- **Your objective**
In the listing below, find each line with the string "computer" and return it.

*** Opening of Materials provided ***

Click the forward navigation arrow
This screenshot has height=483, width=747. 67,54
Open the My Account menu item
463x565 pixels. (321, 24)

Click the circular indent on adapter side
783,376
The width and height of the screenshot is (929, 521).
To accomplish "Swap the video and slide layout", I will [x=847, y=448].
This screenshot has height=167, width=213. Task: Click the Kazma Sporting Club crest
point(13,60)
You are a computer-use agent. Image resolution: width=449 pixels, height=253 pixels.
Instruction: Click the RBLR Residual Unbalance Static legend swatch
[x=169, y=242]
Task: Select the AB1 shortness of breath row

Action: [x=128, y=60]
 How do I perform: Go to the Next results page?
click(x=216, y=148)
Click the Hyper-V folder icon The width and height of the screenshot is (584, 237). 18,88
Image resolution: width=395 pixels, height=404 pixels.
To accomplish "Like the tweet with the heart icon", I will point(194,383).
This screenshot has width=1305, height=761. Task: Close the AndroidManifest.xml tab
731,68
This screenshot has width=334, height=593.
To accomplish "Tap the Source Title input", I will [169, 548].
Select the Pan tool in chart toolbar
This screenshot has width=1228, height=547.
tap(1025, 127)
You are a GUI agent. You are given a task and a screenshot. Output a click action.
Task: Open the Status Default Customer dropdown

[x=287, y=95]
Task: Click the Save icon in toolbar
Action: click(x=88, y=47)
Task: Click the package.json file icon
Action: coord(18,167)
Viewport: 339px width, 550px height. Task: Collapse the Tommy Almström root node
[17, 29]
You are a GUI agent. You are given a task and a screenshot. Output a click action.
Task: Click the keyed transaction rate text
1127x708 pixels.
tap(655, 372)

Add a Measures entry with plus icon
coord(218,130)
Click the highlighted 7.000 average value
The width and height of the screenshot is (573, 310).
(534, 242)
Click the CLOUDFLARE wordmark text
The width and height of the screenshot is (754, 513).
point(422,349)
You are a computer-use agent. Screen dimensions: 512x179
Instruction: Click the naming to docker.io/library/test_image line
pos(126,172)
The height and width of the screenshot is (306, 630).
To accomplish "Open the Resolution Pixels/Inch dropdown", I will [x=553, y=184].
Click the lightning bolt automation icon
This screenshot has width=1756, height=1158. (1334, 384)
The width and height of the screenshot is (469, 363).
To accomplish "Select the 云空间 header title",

*** Close of Materials provided ***

- **Output below**
You are a computer-use agent. Image resolution: width=449 pixels, height=253 pixels.
You are a computer-use agent. Screen dimensions: 512x179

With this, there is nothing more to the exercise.